Top of Dataset records
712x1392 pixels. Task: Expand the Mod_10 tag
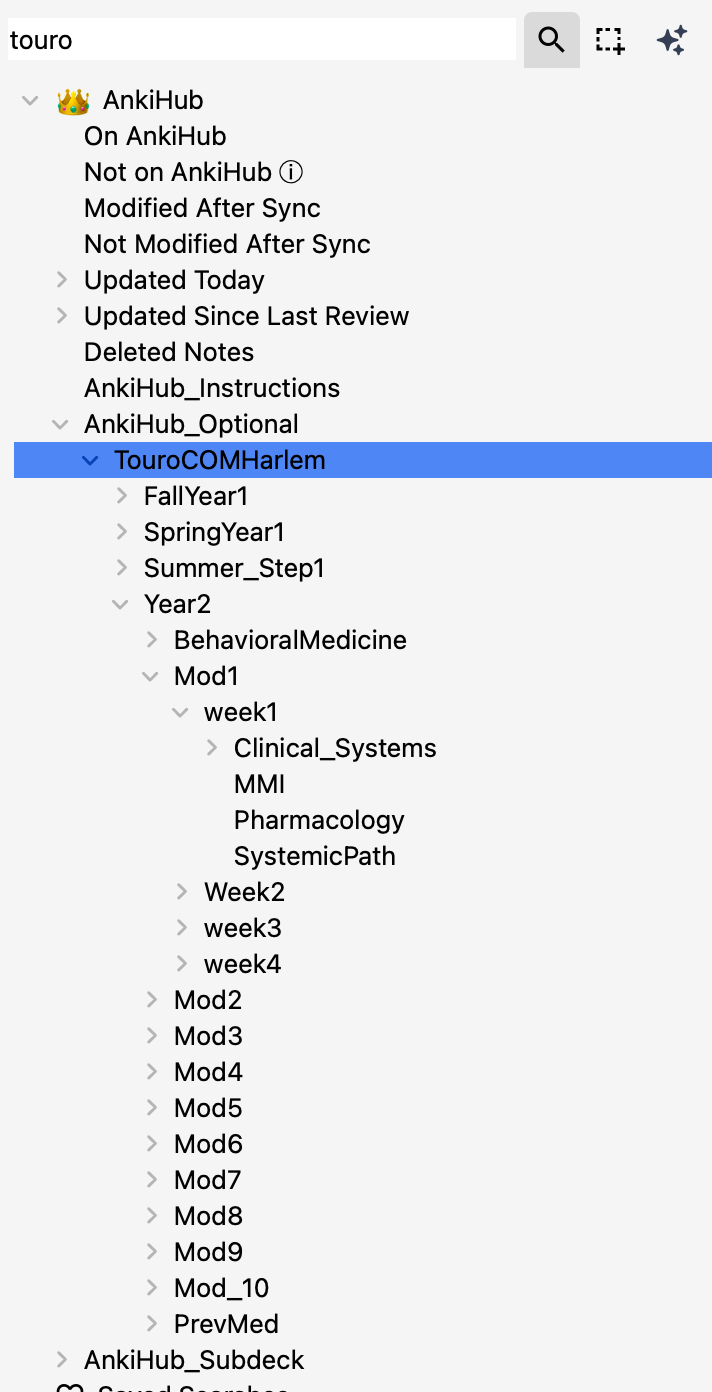click(151, 1288)
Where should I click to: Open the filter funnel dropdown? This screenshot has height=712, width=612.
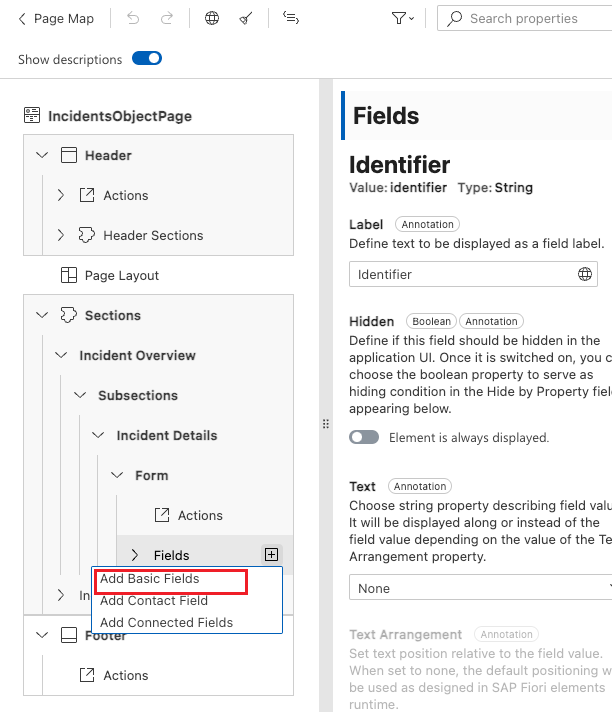click(x=404, y=18)
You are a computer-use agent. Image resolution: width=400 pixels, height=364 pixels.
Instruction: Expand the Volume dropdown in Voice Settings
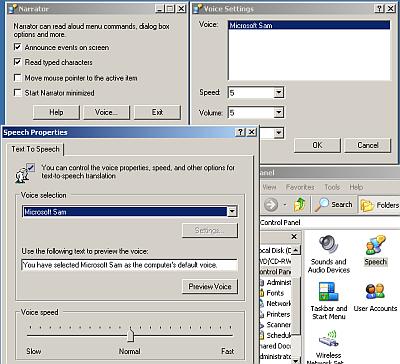279,113
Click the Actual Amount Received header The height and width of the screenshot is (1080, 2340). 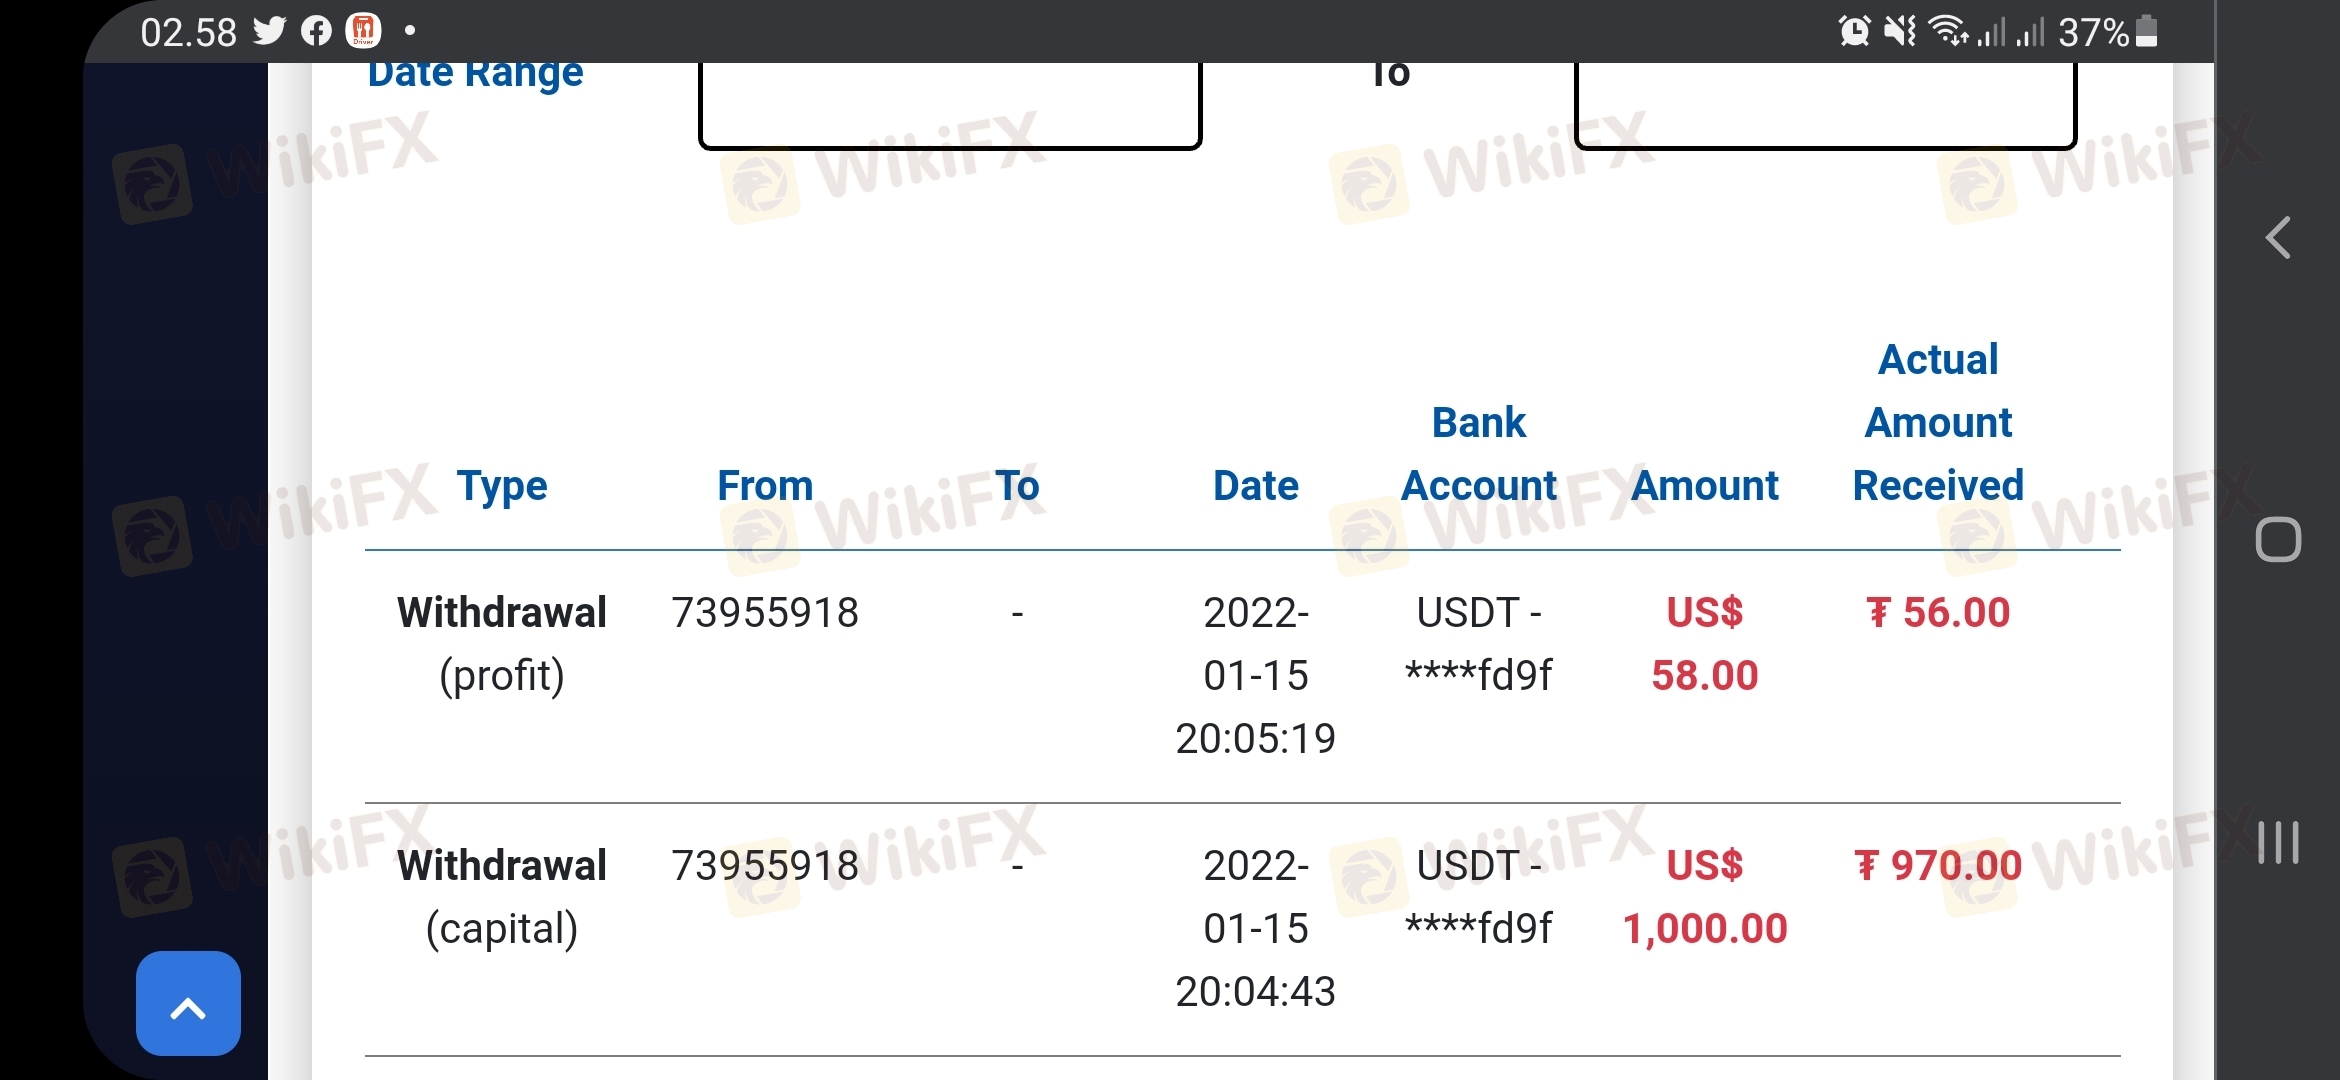click(1938, 422)
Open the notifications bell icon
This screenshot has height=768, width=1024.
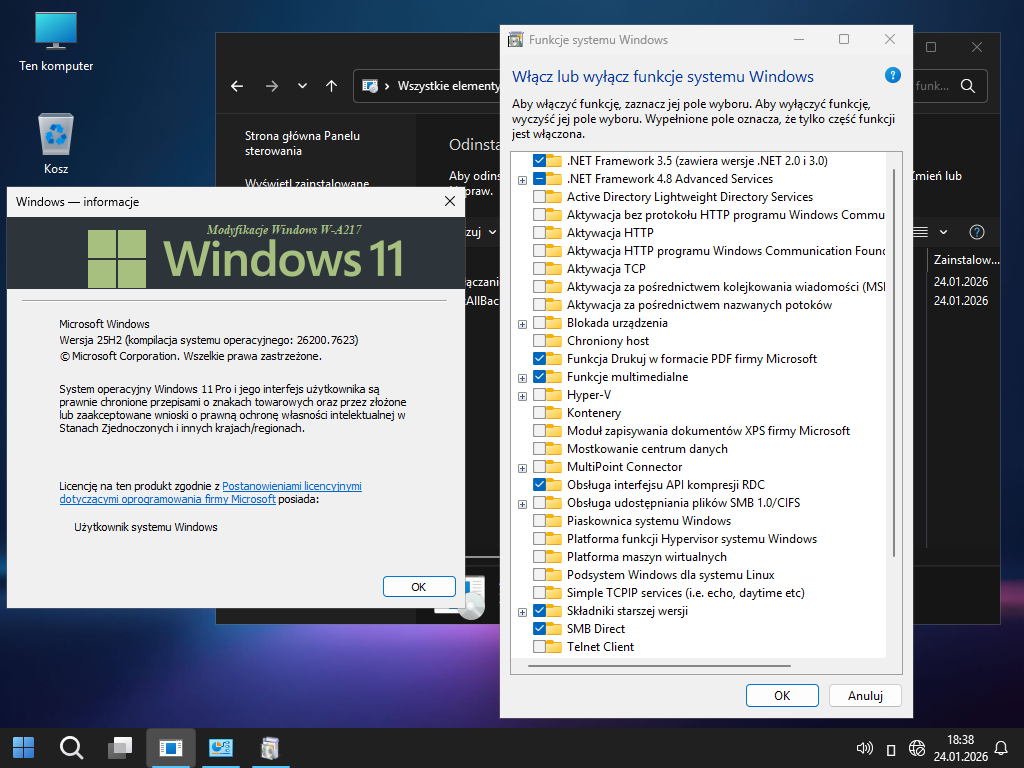tap(1001, 748)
Bottom of Dataset records
_Instructions for the task_.
Nothing but the lines from the one that contains "Open the notifications bell icon" through the end of the material above is to be reproduced, exactly and without pictures.

_Exercise output_.
Open the notifications bell icon
This screenshot has height=768, width=1024.
tap(1001, 748)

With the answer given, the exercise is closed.